Your output should consist solely of the lines from the one with "The image size is (1655, 1033)." through the end of the records, reproduced exactly, both ends included.

----- RECORD EXTRACTS

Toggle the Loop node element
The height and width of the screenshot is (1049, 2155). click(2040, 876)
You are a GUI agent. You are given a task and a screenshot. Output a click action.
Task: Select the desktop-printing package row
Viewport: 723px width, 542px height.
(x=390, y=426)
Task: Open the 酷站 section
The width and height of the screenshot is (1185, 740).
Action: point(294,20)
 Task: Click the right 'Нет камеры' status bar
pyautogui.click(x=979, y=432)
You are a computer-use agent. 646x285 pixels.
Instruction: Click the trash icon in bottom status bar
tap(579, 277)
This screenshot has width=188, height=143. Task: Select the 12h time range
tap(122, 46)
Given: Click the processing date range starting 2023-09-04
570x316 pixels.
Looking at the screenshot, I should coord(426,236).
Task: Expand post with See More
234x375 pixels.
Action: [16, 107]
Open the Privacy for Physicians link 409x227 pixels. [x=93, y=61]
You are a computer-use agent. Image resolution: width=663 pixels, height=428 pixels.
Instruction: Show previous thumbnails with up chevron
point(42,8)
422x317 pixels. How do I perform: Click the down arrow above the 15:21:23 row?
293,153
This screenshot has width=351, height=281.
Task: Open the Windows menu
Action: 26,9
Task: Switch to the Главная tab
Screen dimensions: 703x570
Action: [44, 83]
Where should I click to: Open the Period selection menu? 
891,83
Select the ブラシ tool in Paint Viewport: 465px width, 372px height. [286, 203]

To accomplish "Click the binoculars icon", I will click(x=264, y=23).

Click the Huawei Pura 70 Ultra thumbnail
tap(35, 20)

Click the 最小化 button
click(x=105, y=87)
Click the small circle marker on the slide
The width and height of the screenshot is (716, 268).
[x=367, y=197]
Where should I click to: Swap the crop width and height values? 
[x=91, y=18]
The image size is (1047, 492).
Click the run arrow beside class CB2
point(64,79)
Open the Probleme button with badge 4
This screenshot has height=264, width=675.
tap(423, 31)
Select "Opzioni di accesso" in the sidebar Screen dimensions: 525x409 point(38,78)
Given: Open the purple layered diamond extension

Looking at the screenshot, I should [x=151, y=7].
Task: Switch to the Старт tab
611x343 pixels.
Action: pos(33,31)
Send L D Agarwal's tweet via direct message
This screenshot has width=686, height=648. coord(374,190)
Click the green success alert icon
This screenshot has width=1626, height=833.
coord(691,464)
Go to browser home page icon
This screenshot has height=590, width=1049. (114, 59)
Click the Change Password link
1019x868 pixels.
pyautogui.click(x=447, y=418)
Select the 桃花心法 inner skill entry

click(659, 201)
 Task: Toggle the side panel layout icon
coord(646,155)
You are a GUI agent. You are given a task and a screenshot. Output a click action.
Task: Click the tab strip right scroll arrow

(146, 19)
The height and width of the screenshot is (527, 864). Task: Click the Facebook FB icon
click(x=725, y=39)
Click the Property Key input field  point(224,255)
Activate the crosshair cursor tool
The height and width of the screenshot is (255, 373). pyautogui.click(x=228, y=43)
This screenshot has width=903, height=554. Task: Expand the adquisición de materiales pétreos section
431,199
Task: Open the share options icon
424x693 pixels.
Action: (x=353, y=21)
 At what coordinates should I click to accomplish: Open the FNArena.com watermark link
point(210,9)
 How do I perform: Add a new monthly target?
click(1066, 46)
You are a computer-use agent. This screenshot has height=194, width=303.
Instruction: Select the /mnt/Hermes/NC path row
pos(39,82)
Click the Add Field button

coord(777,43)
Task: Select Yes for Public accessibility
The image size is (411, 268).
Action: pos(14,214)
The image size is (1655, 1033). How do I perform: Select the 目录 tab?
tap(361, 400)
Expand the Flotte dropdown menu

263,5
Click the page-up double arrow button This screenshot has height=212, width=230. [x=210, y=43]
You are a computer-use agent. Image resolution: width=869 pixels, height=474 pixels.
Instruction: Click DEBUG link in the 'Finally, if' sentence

----------

* [SOLUTION FOR THIS EXERCISE]
The image size is (1655, 1033). How do I perform: Select the 目录 tab?
tap(361, 400)
Expand the Flotte dropdown menu

263,5
Click the page-up double arrow button This screenshot has height=212, width=230. [x=210, y=43]
You are a computer-use agent. Image resolution: width=869 pixels, height=474 pixels.
Instruction: Click DEBUG link in the 'Finally, if' sentence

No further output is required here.